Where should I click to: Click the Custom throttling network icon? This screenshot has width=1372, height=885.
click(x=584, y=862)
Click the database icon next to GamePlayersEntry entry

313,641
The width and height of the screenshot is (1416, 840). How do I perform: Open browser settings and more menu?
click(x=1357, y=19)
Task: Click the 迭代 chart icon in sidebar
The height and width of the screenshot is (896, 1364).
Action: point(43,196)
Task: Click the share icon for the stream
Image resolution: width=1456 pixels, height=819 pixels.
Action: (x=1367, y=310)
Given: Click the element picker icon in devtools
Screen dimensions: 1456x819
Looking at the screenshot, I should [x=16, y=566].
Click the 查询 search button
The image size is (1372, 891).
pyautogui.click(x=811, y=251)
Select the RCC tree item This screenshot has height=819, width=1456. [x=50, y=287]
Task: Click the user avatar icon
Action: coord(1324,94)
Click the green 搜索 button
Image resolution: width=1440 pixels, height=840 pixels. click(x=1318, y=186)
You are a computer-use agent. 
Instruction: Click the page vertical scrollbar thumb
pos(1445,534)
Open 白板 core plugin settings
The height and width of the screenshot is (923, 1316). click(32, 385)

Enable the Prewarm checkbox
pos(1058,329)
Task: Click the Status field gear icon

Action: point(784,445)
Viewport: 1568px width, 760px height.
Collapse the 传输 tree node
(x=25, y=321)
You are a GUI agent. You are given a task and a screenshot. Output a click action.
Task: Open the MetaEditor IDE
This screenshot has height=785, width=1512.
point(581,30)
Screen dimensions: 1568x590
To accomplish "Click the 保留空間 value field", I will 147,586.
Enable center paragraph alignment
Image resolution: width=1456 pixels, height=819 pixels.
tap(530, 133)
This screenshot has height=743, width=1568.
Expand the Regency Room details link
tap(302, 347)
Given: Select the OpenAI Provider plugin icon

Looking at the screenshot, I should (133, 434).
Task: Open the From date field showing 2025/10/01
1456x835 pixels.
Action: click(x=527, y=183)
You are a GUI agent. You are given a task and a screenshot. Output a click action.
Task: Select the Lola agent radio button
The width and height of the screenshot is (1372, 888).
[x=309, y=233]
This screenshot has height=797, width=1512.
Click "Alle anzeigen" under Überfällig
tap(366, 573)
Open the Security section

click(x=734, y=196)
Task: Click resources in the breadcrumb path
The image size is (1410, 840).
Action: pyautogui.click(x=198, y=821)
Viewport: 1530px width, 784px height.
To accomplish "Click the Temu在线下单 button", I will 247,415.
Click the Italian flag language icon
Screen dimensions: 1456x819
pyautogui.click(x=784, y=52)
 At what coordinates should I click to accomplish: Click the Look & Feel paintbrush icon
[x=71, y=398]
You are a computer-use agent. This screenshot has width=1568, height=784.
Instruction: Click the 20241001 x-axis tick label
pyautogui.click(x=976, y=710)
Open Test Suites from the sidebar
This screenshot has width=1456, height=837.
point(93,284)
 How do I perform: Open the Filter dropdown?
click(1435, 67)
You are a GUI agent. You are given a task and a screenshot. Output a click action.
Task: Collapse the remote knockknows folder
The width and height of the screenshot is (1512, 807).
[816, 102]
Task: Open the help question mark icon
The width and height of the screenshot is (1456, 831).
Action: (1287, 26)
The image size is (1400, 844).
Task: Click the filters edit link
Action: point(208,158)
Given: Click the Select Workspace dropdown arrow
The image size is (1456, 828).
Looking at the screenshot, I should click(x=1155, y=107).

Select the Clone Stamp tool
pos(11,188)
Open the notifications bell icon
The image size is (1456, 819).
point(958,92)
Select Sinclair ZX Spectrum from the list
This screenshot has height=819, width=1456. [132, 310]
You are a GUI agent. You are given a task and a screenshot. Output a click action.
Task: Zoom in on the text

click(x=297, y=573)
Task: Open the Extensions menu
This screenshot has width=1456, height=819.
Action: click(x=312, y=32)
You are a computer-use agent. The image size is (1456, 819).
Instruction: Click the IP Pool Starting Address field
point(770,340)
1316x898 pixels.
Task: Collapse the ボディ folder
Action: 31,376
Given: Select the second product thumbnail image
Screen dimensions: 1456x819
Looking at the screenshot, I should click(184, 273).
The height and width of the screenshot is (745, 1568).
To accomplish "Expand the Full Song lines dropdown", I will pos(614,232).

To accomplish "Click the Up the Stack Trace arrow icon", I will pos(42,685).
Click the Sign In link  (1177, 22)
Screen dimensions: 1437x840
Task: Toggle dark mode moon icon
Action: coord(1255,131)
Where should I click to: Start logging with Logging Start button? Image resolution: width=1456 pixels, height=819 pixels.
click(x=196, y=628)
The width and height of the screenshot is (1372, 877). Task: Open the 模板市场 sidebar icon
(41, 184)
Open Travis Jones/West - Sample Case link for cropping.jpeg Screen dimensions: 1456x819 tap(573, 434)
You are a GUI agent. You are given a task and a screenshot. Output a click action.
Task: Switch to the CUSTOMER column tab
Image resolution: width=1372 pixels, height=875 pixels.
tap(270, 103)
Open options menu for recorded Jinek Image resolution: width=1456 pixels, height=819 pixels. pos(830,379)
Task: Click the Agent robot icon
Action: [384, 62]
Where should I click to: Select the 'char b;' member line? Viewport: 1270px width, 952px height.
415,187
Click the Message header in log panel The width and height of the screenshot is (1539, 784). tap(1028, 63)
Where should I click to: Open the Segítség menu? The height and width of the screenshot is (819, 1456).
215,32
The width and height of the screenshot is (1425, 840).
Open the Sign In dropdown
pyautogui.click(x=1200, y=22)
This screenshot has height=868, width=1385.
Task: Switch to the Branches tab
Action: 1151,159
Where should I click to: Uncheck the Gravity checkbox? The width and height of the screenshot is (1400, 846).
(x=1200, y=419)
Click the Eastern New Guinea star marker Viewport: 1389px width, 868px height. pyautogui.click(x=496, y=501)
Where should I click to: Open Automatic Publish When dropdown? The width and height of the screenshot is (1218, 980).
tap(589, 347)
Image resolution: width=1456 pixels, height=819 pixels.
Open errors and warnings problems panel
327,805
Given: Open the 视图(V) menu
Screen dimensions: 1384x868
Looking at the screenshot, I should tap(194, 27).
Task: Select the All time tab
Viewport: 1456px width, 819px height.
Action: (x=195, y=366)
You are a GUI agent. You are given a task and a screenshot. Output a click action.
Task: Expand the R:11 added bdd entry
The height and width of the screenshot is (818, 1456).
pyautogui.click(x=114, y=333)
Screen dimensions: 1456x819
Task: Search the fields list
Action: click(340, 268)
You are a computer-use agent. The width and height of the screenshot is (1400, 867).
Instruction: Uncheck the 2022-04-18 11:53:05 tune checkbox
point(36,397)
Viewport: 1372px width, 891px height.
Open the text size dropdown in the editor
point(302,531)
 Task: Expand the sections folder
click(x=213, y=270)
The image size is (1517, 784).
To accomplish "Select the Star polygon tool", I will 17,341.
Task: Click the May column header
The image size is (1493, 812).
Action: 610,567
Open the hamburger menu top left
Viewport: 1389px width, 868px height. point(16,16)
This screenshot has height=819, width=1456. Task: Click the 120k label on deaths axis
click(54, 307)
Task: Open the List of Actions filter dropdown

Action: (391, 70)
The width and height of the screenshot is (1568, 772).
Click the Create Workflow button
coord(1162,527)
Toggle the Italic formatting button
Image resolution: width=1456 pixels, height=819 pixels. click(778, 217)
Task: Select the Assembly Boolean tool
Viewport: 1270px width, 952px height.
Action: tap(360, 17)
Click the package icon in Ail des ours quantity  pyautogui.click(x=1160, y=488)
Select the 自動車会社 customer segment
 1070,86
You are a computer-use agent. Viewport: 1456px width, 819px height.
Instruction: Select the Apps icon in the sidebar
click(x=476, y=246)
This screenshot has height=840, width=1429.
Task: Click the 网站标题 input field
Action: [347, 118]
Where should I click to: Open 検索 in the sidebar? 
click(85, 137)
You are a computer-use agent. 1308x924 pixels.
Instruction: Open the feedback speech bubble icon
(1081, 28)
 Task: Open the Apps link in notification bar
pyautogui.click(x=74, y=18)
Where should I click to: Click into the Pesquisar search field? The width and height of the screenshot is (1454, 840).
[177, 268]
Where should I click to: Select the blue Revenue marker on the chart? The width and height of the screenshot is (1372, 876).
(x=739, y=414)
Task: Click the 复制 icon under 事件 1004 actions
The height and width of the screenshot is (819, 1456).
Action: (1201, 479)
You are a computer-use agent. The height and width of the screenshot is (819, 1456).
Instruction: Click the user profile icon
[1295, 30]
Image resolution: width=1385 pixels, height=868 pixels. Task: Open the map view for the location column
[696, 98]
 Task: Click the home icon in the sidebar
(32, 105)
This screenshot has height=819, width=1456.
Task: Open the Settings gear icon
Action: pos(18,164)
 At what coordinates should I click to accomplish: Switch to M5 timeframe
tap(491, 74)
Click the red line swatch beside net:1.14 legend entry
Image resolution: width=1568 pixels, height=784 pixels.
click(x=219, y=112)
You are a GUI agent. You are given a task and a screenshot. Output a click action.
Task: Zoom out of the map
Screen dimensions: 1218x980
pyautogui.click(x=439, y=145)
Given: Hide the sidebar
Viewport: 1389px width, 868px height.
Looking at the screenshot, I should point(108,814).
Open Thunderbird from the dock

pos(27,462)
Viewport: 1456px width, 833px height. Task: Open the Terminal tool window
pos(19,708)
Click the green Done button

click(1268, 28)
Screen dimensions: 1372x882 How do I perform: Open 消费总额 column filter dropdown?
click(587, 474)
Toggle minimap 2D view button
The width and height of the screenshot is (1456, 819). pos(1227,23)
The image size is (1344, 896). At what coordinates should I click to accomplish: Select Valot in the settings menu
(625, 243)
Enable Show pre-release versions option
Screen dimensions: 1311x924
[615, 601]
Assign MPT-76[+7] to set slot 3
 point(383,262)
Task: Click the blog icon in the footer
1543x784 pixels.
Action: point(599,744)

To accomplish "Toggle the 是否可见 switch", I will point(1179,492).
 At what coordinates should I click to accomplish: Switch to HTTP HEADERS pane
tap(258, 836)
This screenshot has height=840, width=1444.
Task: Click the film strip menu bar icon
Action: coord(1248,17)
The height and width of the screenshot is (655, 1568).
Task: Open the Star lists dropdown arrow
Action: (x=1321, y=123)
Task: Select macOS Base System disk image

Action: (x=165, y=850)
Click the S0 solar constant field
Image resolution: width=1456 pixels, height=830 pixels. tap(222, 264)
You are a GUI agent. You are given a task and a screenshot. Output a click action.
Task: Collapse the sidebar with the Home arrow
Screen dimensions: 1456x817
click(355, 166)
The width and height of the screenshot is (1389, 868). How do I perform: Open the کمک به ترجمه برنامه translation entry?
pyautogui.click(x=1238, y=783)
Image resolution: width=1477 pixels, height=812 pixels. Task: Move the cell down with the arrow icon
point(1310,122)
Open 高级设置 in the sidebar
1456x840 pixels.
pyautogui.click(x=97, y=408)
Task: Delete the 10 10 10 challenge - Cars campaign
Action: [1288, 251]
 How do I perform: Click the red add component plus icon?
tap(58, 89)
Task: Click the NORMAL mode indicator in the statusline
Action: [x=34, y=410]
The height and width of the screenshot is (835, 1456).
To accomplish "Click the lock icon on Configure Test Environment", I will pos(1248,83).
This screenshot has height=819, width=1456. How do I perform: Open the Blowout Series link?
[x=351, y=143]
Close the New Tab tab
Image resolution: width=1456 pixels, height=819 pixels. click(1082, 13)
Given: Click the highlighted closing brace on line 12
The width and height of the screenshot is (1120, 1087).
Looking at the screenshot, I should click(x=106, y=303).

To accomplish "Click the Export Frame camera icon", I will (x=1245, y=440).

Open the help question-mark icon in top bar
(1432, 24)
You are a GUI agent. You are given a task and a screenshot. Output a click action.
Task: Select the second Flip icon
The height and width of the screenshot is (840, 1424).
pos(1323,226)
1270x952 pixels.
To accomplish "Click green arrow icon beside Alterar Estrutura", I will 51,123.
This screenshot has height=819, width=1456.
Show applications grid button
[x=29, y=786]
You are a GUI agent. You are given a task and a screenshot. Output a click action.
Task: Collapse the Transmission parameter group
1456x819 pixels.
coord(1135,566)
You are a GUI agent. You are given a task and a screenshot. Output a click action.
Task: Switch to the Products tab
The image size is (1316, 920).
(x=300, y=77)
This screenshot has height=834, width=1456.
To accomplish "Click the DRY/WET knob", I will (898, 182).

########################################

Work required: The lines to retype, exactly and only, run from the first line of the material through the line with "Task: Click the 迭代 chart icon in sidebar".

Solution to this task:
Where should I click to: Click the Custom throttling network icon? This screenshot has width=1372, height=885.
click(x=584, y=862)
Click the database icon next to GamePlayersEntry entry

313,641
The width and height of the screenshot is (1416, 840). How do I perform: Open browser settings and more menu?
click(x=1357, y=19)
Task: Click the 迭代 chart icon in sidebar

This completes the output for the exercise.